> _YOUR ASSIGNMENT_: Please quote exactly the opening lines of the data, from the first line to the one where "Task: Go to Exclusion Lists in sidebar" appears.

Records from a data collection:
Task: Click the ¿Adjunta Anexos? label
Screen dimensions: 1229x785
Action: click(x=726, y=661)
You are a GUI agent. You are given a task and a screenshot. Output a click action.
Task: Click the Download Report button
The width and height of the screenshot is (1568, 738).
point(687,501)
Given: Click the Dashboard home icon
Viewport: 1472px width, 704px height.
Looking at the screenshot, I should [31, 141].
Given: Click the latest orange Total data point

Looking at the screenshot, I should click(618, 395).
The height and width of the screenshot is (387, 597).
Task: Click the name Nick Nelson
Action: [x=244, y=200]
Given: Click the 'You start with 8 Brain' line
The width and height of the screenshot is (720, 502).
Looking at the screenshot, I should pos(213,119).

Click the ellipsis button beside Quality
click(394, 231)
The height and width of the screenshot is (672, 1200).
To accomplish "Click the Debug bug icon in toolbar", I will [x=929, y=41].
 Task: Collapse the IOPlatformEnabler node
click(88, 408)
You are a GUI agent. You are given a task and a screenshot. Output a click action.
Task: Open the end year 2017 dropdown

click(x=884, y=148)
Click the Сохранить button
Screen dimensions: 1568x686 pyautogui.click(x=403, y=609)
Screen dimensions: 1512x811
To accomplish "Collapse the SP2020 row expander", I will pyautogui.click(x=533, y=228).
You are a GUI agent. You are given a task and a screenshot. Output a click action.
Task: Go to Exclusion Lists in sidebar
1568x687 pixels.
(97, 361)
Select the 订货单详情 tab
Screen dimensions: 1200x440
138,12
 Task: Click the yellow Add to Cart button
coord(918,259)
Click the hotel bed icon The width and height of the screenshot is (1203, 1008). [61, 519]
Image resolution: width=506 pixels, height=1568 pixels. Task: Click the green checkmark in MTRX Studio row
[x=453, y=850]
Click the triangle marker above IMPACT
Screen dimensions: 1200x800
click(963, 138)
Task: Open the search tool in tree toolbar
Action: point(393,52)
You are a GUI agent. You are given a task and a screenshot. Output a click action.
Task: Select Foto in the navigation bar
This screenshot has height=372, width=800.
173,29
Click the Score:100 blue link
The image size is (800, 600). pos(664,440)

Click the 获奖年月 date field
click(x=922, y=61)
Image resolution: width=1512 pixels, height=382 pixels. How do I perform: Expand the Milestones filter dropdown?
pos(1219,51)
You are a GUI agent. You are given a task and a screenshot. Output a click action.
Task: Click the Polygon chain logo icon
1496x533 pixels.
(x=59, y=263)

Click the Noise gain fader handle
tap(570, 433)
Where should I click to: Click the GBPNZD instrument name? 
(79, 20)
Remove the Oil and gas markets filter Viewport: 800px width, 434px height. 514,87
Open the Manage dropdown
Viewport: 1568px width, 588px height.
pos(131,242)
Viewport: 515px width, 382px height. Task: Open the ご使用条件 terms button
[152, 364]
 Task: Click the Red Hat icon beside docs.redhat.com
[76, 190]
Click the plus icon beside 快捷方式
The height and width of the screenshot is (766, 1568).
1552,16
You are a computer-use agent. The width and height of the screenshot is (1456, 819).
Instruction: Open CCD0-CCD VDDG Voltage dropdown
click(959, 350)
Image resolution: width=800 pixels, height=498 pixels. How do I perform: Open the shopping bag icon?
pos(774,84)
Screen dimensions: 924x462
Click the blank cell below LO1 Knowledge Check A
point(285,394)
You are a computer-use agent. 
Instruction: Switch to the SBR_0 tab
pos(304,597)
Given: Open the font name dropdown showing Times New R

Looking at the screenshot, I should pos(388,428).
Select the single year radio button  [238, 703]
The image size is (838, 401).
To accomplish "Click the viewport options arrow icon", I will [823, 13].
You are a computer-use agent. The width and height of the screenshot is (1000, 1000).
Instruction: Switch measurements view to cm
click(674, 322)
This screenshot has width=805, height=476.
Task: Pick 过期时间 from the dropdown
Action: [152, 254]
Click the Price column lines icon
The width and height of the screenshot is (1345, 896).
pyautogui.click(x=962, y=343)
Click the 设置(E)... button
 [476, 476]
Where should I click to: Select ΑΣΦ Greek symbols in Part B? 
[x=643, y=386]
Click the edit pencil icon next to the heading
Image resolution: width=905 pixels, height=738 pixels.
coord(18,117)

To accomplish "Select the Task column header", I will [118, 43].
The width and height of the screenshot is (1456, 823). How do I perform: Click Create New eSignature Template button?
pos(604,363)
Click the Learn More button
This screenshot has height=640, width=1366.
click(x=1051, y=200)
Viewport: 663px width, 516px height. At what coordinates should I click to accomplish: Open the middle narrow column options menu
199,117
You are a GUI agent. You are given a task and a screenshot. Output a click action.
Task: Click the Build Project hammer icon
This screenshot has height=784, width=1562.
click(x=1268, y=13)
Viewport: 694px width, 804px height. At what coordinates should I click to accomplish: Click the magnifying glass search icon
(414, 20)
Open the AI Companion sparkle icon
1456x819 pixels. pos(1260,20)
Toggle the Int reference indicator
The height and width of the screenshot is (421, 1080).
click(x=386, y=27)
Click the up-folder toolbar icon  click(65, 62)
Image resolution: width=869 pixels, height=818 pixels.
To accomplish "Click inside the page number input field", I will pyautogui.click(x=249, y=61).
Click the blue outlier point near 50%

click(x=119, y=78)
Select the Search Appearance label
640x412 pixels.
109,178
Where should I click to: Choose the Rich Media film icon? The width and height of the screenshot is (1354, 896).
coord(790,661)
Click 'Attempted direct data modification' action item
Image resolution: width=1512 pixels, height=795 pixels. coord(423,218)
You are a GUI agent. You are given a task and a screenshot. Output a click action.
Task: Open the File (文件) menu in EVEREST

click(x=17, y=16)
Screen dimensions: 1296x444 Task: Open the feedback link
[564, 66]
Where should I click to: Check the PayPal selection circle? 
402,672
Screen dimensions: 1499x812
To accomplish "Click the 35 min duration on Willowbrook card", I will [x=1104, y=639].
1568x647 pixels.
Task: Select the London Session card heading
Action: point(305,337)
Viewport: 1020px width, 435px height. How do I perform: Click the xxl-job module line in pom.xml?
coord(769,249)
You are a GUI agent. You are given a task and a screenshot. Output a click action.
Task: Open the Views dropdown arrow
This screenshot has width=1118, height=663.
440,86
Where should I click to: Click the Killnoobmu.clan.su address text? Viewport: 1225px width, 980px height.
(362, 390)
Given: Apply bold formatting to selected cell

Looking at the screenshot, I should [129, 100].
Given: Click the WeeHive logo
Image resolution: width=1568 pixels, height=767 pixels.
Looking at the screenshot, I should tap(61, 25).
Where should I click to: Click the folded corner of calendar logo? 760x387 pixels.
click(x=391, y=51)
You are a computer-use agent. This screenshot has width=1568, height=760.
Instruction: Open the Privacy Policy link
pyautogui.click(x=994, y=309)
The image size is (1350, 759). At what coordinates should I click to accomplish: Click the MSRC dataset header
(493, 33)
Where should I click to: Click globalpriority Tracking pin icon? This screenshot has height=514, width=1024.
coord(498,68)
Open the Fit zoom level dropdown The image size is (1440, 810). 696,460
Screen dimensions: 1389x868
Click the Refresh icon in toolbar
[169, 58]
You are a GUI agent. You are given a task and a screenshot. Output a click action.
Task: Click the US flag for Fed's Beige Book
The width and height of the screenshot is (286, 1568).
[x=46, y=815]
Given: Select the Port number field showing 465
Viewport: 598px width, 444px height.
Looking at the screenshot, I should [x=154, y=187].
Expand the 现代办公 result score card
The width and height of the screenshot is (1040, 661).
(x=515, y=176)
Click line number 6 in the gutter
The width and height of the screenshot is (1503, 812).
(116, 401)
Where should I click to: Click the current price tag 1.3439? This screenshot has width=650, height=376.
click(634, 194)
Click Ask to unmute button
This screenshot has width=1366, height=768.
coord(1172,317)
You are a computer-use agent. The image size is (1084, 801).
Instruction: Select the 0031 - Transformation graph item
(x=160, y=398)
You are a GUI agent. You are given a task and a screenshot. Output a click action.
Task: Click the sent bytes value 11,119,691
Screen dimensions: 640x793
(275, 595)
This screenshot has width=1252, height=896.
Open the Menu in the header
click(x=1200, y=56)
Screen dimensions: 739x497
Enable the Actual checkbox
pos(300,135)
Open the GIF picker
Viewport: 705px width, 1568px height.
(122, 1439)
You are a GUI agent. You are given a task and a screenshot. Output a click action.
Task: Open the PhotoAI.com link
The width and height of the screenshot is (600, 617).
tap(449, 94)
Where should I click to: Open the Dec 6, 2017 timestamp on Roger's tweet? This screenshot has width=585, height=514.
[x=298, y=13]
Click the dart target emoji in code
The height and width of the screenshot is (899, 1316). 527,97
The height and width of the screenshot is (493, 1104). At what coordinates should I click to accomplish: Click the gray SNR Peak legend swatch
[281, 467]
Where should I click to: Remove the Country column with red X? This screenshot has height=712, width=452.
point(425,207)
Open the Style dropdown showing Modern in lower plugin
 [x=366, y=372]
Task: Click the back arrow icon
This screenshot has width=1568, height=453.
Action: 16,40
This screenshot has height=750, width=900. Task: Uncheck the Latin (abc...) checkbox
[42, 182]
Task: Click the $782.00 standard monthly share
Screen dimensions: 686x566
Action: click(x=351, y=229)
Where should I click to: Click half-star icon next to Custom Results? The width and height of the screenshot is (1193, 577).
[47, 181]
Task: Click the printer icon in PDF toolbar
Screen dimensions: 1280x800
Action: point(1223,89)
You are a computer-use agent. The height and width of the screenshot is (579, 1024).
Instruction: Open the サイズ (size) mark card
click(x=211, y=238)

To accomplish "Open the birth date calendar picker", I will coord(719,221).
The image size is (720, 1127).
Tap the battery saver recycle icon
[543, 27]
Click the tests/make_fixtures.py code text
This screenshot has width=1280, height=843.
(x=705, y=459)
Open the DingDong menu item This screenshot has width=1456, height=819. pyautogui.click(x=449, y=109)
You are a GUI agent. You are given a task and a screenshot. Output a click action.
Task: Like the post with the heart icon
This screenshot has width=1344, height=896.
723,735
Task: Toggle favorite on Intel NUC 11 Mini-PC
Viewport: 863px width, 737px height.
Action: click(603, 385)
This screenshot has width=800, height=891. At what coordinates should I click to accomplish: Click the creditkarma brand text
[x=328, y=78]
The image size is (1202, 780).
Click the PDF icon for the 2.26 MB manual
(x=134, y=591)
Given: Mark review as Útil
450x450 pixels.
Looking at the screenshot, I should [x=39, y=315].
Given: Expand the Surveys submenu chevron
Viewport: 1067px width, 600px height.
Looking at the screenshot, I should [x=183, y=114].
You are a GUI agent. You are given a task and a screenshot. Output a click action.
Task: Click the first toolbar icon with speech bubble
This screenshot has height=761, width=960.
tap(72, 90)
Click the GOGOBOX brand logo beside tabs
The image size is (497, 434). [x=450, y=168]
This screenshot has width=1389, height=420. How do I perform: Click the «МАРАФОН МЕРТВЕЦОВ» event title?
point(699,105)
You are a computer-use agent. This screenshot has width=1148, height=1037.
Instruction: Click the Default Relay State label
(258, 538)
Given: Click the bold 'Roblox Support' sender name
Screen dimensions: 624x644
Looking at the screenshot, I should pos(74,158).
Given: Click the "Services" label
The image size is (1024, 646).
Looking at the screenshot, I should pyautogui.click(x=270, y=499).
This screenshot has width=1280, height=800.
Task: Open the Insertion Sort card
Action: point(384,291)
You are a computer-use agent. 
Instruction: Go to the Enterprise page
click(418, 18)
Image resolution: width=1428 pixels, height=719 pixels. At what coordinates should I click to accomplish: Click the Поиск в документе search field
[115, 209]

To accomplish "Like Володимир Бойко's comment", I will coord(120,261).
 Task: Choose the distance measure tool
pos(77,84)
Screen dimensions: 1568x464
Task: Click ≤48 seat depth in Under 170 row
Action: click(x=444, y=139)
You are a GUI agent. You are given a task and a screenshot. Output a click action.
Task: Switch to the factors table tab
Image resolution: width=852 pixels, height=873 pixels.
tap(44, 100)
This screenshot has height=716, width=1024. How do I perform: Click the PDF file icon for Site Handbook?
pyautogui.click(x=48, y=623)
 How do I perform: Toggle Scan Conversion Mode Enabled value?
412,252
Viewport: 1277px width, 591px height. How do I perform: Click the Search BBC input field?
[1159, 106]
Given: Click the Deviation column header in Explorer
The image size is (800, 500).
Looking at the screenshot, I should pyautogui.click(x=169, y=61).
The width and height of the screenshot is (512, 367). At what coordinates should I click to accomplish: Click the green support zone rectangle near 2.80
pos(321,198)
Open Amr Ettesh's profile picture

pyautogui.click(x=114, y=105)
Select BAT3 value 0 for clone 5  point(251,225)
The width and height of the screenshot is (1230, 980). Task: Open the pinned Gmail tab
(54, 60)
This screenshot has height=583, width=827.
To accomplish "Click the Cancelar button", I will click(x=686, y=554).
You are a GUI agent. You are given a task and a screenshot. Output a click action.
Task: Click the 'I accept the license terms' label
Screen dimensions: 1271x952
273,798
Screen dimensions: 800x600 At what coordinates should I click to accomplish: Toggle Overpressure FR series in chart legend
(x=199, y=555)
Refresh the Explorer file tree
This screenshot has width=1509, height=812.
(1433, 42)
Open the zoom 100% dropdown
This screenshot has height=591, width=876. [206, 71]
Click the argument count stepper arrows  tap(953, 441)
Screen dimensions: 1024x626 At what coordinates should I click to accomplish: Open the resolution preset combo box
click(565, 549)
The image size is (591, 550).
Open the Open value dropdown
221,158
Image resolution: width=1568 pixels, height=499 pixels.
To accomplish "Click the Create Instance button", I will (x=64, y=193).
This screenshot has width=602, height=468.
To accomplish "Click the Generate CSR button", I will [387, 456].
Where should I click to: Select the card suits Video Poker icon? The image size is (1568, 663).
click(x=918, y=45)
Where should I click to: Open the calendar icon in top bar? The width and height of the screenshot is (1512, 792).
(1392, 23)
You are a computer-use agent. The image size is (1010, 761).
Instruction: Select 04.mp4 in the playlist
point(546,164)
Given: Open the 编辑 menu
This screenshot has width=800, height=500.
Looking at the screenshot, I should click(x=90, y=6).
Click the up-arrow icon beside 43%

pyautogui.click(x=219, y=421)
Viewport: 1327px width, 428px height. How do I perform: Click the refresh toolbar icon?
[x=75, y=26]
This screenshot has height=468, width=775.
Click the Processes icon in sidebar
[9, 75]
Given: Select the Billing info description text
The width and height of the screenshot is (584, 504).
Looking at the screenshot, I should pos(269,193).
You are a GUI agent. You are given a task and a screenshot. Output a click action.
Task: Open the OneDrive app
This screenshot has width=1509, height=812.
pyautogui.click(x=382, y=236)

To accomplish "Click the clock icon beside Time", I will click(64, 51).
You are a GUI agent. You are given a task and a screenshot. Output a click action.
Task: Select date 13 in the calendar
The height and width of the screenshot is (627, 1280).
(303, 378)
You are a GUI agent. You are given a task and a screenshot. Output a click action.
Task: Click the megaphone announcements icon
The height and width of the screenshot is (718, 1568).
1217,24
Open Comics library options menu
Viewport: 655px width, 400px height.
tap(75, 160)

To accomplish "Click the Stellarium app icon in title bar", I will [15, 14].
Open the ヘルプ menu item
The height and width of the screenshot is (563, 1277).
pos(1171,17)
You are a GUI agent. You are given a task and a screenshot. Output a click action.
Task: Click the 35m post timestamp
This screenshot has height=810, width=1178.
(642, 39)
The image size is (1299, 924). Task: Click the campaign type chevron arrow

> _EXPECTED ANSWER_:
Task: Click the ¿Adjunta Anexos? label
Screen dimensions: 1229x785
Action: click(x=726, y=661)
You are a GUI agent. You are given a task and a screenshot. Output a click action.
Task: Click the Download Report button
The width and height of the screenshot is (1568, 738).
point(687,501)
Given: Click the Dashboard home icon
Viewport: 1472px width, 704px height.
Looking at the screenshot, I should [31, 141].
Given: Click the latest orange Total data point

Looking at the screenshot, I should click(618, 395).
The height and width of the screenshot is (387, 597).
Task: Click the name Nick Nelson
Action: [x=244, y=200]
Given: Click the 'You start with 8 Brain' line
The width and height of the screenshot is (720, 502).
Looking at the screenshot, I should pos(213,119).

Click the ellipsis button beside Quality
click(394, 231)
The height and width of the screenshot is (672, 1200).
To accomplish "Click the Debug bug icon in toolbar", I will [x=929, y=41].
 Task: Collapse the IOPlatformEnabler node
click(88, 408)
You are a GUI agent. You are given a task and a screenshot. Output a click action.
Task: Open the end year 2017 dropdown

click(x=884, y=148)
Click the Сохранить button
Screen dimensions: 1568x686 pyautogui.click(x=403, y=609)
Screen dimensions: 1512x811
To accomplish "Collapse the SP2020 row expander", I will pyautogui.click(x=533, y=228).
You are a GUI agent. You are given a task and a screenshot. Output a click action.
Task: Go to Exclusion Lists in sidebar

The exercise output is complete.